TEXT PROVIDED =>
########################################

By Iain Murray, November 18, 2008
It has to be the weirdest entertainment story of the year. The BBC has suspended two of its top comedy stars for broadcasting a vulgar prank phone call to one of the Corporation’s comedy legends. I’ll get to the bizarre details in a second, but the episode illustrates something that I’ve been observing as my daughter grows up: It is becoming harder and harder to find family comedy that amuses both adults and children and is free of vulgarity. In fact, comedy appears to have lost a dimension it has had since around 400 BC.

########################################

DATASET ENTRIES =>
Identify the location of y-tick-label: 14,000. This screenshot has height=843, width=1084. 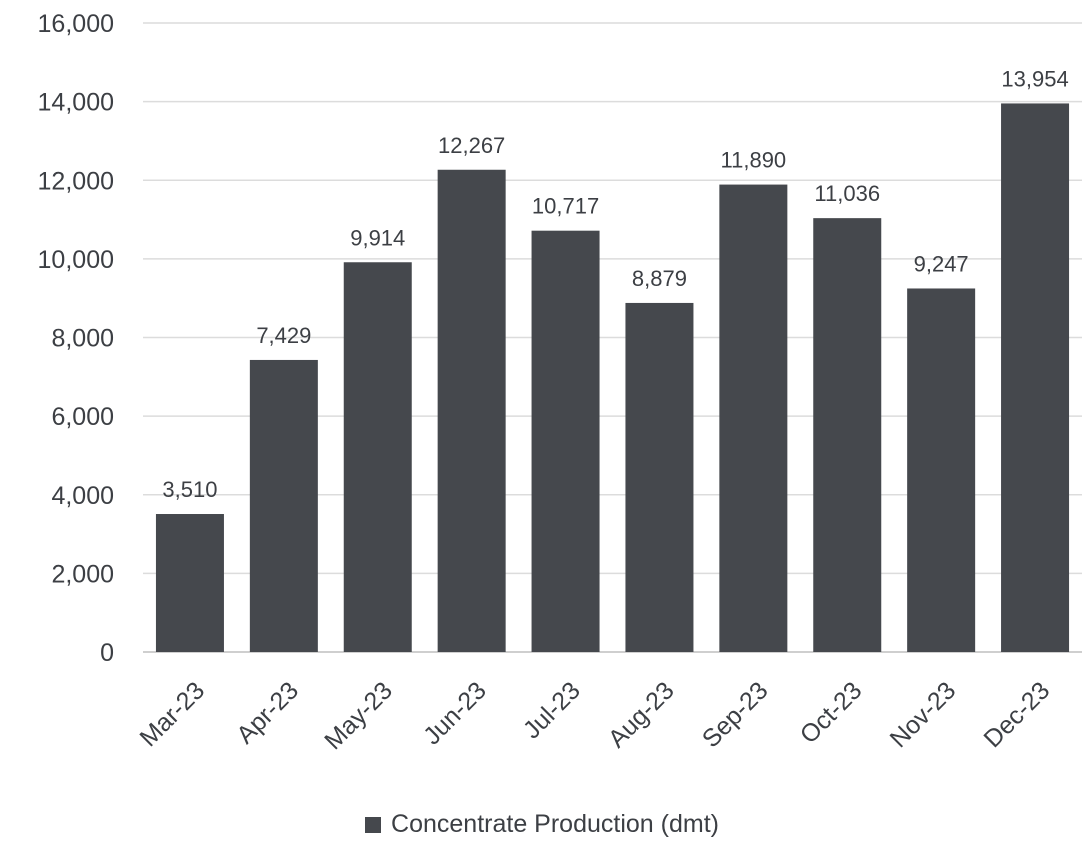
(76, 103).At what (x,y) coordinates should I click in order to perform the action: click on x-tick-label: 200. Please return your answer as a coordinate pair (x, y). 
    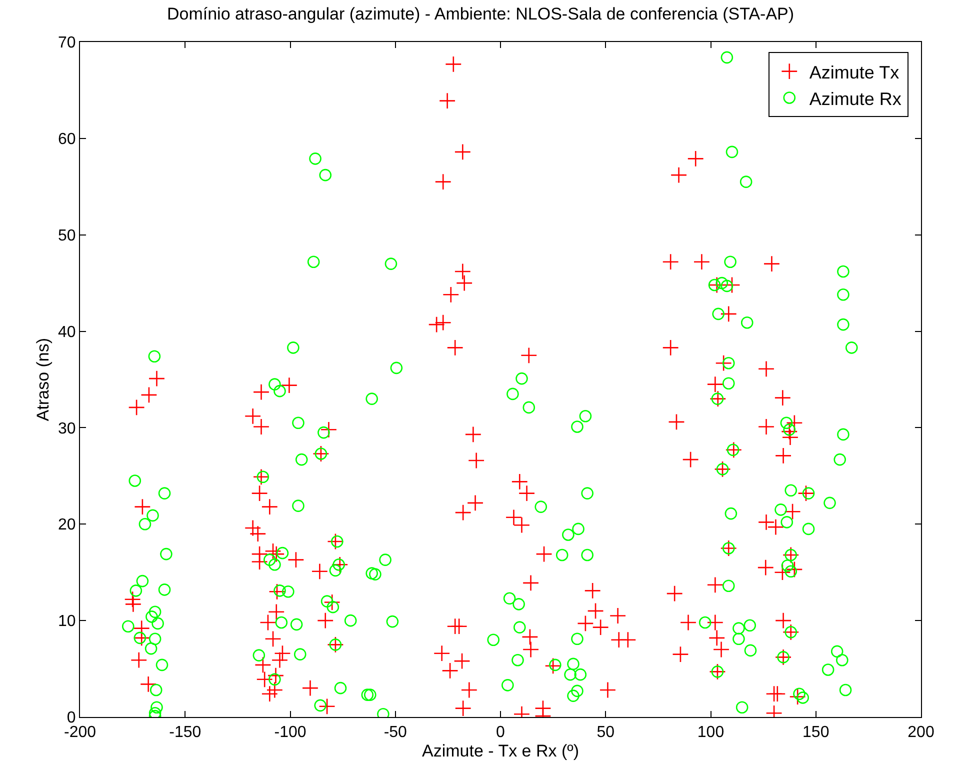
    Looking at the image, I should click on (921, 733).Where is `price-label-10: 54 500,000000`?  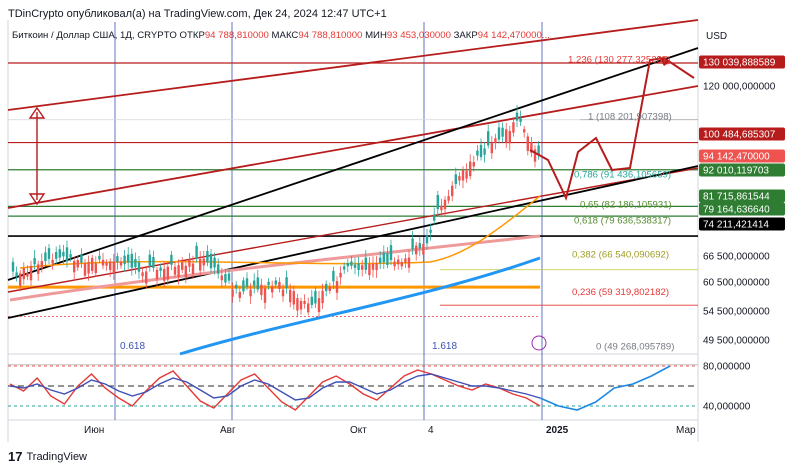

########################################

JOB => Write out the piece on family comedy between "By Iain Murray, November" and "around 400 BC.", inclusive. The rows stand apart from the piece on family comedy.

OUTPUT OF THE EXERCISE =>
By Iain Murray, November 18, 2008
It has to be the weirdest entertainment story of the year. The BBC has suspended two of its top comedy stars for broadcasting a vulgar prank phone call to one of the Corporation’s comedy legends. I’ll get to the bizarre details in a second, but the episode illustrates something that I’ve been observing as my daughter grows up: It is becoming harder and harder to find family comedy that amuses both adults and children and is free of vulgarity. In fact, comedy appears to have lost a dimension it has had since around 400 BC.